**TASK REQUIREMENTS**
Where the records below have a line with "Safari", that line is to be copied.
----
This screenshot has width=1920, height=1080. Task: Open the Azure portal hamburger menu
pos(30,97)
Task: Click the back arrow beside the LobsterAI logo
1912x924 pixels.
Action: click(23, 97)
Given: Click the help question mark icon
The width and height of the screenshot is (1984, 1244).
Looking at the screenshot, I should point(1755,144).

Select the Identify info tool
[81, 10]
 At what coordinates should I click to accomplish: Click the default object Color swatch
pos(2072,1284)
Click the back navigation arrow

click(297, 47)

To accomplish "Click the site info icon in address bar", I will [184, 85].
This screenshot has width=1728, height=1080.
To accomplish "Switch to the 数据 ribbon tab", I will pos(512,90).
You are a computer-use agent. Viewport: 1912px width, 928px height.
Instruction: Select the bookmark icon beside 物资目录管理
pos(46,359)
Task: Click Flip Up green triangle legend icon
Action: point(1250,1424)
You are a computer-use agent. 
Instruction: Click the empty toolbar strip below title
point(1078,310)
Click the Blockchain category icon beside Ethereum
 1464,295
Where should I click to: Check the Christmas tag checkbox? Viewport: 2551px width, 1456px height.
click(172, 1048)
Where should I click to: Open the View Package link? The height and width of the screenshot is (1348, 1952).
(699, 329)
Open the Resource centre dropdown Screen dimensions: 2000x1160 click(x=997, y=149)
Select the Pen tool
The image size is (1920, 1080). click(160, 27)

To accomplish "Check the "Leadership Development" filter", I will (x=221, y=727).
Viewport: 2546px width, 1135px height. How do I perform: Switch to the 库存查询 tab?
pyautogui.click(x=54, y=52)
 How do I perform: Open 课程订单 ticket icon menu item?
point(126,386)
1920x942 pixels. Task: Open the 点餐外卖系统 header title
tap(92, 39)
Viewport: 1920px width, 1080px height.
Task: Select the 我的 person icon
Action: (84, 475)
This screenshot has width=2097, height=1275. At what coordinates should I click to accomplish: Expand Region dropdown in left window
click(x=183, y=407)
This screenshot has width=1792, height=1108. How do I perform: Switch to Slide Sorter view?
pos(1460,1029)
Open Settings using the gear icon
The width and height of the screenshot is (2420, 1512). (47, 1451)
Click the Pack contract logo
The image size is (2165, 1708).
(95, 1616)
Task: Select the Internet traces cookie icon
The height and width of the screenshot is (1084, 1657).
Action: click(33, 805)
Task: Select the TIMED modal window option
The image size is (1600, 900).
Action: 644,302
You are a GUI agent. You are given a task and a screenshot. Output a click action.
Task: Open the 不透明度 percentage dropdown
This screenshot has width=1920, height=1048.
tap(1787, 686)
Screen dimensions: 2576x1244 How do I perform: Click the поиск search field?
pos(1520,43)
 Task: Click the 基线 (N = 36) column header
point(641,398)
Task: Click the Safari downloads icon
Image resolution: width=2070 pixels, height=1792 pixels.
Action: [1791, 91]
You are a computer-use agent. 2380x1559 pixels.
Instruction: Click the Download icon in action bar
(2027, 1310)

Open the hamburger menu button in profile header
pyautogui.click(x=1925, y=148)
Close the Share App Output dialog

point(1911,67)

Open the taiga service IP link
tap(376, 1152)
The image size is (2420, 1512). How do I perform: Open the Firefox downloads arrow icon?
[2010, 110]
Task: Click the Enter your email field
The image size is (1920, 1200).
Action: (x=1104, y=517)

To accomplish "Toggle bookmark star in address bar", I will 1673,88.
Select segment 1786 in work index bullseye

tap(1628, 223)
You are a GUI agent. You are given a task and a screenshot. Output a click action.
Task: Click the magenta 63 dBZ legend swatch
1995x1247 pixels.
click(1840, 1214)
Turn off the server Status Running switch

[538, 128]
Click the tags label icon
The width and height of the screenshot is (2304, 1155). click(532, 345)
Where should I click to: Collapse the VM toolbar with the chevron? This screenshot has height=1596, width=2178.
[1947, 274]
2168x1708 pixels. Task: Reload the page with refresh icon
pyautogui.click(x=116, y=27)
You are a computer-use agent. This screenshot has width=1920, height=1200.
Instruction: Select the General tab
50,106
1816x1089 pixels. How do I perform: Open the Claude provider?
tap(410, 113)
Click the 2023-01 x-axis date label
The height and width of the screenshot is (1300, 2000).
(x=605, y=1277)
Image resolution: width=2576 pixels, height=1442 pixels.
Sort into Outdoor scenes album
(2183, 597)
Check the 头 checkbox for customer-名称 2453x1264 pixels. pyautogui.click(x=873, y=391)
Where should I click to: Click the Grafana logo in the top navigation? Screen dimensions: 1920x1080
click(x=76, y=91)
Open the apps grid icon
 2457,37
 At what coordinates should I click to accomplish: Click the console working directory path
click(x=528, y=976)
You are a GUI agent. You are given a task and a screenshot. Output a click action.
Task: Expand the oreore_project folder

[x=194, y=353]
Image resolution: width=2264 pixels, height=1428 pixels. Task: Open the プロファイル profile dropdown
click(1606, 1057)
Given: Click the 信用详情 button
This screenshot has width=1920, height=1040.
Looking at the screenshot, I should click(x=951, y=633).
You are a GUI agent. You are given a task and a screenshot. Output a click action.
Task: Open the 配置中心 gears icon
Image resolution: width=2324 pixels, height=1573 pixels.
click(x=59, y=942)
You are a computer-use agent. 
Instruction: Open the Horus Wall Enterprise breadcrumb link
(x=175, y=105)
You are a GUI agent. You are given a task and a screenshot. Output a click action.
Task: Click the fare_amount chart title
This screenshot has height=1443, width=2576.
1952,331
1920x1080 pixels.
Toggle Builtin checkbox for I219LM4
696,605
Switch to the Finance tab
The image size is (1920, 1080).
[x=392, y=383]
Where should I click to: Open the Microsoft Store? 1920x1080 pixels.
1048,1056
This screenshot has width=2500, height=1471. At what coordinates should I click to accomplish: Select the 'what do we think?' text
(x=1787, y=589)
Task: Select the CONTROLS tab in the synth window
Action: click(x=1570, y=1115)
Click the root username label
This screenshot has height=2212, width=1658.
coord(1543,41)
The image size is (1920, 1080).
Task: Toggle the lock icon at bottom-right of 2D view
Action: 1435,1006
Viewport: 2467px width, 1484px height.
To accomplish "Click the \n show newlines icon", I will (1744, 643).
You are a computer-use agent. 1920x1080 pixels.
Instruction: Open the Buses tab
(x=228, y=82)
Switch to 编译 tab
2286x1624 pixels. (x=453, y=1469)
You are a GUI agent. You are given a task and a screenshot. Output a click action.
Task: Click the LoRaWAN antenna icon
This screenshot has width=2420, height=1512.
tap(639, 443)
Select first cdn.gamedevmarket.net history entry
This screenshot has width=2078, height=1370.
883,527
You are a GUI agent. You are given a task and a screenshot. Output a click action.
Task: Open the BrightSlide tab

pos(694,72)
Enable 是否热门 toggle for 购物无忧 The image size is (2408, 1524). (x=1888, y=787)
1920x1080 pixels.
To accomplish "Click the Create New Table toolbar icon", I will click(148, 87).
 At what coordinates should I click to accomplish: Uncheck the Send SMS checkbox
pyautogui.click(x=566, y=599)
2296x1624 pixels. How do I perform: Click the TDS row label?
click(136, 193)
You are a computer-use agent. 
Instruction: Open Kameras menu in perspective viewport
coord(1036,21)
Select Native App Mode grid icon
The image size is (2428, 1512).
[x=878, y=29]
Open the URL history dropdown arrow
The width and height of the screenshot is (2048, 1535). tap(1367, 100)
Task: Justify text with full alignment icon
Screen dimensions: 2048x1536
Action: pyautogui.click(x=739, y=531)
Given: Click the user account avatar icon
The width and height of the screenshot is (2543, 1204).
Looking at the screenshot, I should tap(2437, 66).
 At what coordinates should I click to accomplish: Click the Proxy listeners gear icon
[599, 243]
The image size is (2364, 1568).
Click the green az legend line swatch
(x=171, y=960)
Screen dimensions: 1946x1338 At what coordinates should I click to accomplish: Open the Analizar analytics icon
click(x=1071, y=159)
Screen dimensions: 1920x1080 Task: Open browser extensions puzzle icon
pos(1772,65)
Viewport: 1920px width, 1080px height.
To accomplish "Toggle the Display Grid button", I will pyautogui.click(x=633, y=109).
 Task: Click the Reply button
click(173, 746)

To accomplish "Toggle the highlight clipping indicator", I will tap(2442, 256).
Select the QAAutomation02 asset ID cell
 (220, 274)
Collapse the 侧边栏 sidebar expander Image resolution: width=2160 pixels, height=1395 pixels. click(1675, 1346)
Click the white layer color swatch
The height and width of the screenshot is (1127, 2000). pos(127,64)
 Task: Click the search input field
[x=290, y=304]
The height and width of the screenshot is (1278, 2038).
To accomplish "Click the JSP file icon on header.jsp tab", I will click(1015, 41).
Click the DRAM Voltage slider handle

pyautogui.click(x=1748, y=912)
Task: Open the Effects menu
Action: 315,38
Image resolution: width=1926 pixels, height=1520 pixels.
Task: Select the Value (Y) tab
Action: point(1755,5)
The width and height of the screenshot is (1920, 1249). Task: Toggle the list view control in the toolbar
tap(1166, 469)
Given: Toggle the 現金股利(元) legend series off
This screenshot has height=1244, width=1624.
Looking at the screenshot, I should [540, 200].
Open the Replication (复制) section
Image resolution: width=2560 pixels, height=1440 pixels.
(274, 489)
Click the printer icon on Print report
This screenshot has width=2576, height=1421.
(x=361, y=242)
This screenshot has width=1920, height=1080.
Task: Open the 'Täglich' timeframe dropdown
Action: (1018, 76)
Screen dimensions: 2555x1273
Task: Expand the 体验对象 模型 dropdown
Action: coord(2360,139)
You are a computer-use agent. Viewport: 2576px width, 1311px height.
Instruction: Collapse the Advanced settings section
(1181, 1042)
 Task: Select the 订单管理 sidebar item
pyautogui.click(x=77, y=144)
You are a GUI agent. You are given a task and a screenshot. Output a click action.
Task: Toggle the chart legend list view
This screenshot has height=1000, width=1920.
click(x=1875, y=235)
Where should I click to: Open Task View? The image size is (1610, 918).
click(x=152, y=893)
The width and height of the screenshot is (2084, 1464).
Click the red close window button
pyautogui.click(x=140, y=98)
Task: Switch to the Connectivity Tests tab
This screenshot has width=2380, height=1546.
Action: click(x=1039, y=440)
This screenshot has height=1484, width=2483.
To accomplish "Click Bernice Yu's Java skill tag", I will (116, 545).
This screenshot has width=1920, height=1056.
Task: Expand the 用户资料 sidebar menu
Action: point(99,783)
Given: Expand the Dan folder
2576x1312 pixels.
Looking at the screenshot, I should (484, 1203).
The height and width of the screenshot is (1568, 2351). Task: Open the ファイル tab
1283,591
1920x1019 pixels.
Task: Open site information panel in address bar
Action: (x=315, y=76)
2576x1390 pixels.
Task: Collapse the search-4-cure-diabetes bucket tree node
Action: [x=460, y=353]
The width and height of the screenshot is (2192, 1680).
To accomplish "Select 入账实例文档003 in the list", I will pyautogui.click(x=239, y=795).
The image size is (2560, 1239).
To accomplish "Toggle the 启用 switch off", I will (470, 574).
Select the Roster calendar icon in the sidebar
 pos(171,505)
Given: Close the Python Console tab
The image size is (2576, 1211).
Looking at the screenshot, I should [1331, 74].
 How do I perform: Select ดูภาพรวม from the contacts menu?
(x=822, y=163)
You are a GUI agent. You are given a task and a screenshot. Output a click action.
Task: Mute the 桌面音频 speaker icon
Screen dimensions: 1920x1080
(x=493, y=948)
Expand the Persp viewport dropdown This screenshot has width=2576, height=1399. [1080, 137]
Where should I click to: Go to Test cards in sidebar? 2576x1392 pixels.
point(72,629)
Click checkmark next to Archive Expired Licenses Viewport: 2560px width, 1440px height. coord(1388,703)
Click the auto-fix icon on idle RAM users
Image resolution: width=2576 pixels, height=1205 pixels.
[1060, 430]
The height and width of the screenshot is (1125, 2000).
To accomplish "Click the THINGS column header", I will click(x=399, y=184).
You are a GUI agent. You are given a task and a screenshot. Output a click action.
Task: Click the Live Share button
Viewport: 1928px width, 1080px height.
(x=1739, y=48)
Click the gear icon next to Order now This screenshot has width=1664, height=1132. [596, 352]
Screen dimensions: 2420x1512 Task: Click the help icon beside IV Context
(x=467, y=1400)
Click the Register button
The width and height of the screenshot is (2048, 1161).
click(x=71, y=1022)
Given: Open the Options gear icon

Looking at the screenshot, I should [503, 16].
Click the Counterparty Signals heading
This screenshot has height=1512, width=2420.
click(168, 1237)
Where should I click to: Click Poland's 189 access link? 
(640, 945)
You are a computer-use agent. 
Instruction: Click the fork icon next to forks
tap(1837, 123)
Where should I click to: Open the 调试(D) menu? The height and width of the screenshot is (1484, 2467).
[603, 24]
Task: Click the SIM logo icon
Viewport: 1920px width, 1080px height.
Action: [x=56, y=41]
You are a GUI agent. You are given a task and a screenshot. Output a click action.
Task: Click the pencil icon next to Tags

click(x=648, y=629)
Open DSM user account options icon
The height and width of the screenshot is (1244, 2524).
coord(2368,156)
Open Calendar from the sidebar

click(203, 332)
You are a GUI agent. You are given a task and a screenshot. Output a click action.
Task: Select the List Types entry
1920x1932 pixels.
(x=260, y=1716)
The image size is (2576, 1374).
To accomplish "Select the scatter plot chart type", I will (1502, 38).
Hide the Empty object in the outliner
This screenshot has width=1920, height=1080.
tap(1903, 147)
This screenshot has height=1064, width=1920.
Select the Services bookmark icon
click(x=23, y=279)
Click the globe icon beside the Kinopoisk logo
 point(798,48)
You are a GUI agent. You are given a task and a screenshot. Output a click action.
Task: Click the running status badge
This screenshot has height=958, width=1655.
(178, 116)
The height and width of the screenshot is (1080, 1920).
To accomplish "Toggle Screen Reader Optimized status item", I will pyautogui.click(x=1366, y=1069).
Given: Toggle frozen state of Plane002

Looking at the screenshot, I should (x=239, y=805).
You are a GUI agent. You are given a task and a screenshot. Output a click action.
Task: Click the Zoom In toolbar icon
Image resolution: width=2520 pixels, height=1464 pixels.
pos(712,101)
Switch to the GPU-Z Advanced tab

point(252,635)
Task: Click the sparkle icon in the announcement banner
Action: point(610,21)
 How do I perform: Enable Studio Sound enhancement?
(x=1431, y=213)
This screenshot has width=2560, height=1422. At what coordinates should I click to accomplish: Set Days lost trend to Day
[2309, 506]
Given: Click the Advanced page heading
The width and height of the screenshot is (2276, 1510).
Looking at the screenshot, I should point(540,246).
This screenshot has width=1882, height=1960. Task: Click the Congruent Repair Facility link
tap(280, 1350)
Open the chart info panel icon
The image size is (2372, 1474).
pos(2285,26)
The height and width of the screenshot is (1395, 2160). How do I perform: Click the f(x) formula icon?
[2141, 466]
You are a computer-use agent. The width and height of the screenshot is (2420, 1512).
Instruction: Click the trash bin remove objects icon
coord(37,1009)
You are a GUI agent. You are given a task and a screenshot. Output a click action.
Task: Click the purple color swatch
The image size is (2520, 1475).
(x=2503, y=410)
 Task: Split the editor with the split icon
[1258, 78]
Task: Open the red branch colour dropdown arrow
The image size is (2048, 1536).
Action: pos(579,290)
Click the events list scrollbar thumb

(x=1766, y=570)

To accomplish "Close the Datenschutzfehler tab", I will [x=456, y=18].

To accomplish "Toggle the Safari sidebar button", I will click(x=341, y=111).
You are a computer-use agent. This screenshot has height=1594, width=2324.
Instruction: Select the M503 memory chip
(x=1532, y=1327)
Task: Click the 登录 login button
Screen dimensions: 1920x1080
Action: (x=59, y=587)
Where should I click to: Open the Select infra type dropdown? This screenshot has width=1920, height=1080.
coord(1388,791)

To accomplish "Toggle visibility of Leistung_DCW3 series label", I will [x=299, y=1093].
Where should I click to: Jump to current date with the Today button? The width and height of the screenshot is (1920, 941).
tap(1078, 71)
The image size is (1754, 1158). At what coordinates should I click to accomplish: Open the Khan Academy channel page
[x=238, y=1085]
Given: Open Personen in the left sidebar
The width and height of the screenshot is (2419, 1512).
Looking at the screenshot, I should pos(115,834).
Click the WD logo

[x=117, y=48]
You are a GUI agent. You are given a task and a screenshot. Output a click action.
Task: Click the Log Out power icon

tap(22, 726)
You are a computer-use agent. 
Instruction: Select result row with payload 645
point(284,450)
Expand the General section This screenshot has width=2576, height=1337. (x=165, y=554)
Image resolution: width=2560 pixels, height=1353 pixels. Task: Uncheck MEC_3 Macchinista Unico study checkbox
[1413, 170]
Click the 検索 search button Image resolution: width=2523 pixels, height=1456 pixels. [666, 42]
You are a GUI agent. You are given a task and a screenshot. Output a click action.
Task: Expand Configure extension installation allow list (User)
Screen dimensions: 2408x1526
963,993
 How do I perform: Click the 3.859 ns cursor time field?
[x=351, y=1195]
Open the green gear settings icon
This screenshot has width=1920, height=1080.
----
**ANSWER AREA**
Task: Click the Safari downloads icon
To accomplish "Toggle the Safari sidebar button", I will click(x=341, y=111).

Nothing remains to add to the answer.